I find but one counter judgment, and that is In re High [Id. 6,473], by the learned judge who decided this cause in the district court. That was an application by bill to have mortgaged 1061property sold that the complainant might prove for a balance. This case is like In re Bigelow [Id. 1,396], in which a contrary ruling is made. In re High [supra], the bill was sustained upon the ground that the complainant had no remedy by proof before the register for a secured claim. While the difference between these judgments results only in varying modes of doing precisely the same thing, there is in it less of practical importance. The one demands a new suit by bill and answer, with separate references to examining masters for testimony by which the secured creditor's claim is proved, and by the court adjudicated without release, agreement with the assignee, or sale of the security. It is like the proof before the register, all preparatory to those things. The other, through the instrumentality of the register and the forms pointed out by the statute, and the orders of the supreme court, performs identically the same judicial functions resulting in a like order or decree. It is a mere matter of practice. I do not understand the decisions which hold that a bill like that sustained in Re High & Hubbard should be dismissed, go upon any jurisdictional reasons which deny the power of proceeding in that mode; but as saying only that as the statute and forms clearly contemplate the proof before the register of secured as well as unsecured claims, and as this is the more simple and expeditious form, they reject the most expensive and circuitous proceedings by an original bill. But when this difference leads to a denial of substantial right, and excludes every secured creditor in the nation from the protection and benefits of this statute, while at the same time they are subjected to its power and their claims cut off by the discharge, it arises in importance second to no other single question I have had occasion to consider under it.

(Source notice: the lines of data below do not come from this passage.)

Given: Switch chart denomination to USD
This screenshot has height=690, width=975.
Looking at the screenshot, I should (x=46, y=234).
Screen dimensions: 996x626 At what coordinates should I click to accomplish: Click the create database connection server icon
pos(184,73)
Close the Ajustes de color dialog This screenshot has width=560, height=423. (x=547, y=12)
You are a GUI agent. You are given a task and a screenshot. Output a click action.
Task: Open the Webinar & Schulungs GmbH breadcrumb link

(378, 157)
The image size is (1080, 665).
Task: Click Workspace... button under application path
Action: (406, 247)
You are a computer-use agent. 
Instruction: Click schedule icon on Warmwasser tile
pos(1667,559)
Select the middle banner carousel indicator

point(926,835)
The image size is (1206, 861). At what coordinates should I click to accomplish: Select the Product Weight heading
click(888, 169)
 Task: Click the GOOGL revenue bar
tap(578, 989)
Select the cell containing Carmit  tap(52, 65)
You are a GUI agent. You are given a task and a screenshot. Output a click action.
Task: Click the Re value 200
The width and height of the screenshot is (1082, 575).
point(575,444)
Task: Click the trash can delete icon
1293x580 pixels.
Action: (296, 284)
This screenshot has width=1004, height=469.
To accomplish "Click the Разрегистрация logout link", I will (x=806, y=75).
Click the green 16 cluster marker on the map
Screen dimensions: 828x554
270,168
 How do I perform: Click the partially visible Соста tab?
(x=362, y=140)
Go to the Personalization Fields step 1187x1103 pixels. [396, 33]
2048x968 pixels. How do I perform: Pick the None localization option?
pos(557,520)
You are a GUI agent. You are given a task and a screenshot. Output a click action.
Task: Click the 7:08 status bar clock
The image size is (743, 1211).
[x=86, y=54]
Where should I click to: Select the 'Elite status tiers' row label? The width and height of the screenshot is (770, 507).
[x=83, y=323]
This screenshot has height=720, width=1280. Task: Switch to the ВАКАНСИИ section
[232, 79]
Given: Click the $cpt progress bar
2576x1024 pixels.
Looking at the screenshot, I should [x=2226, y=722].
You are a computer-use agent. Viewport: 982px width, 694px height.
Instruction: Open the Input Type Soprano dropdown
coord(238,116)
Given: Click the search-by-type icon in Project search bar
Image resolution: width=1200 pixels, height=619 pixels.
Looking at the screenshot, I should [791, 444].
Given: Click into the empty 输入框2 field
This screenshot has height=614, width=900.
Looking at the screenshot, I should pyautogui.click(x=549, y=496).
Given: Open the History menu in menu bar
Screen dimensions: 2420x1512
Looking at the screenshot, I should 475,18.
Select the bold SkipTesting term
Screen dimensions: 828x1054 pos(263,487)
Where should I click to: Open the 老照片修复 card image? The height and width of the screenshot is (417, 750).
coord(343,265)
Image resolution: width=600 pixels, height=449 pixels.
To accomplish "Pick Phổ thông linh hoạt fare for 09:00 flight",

The exigencies of our commerce and business, it seems to me, demand a different reading, or an early amendment of the law. There are hundreds of millions of secured railroad and other corporate bonds afloat in the country. In many localities the great bulk of our bankers and brokers make loans in the aggregate of vast sums upon government bonds and stocks, and upon bills of lading and warehouse receipts as collaterals. The greater share of the more permanent debt of the whole country is secured by mortgage. To exclude this great mass of claims from the power of launching, and the protections and benefits of the proceeding, is so manifestly without the intention of the law, that we should go confidently forward to that limit where construction ends and interpolation and erasure commence in pursuit of a different meaning. We had occasion, in Linn v. Smith [Case No. 8,375], to show how universally this class of laws, both in England and here, had associated the right of petitioning for an adjudication with a subjection of the debt to discharge by a decree. To enforce the one and deny the other would be as impolitic and unjust as it would be anomalous.
Irrespective of these views I should sustain this petition upon the doctrines ruled by Longyear, J., in Re Bloss [Id. 1,562], and the case of Stewart v. Isidor [5 Abb. Pr. (N. S.) 68], cited and approved by him. Barrett, J., of the supreme court of New York, goes carefully over the English, and American cases, and holds that proof of the debt in bankruptcy, without mentioning the security, is a waiver of the lien. See, also. In re Brand [Case No. 1,809], and Wallace v. Conrad [3 Brewst. 329], where the doctrine of implied waiver by proof in bankruptcy of the secured debt without stating the lien, is stringently applied.
Here there was an express waiver in the petition. This I think the better practice, when it is conceded that the security exceeds the debt, but by no means necessary upon principle to the support of the petition. Certainly it should not be required where it is inadequate. It would compel a release where the statute expressly authorises its retention.
Decree below reversed and adjudication ordered.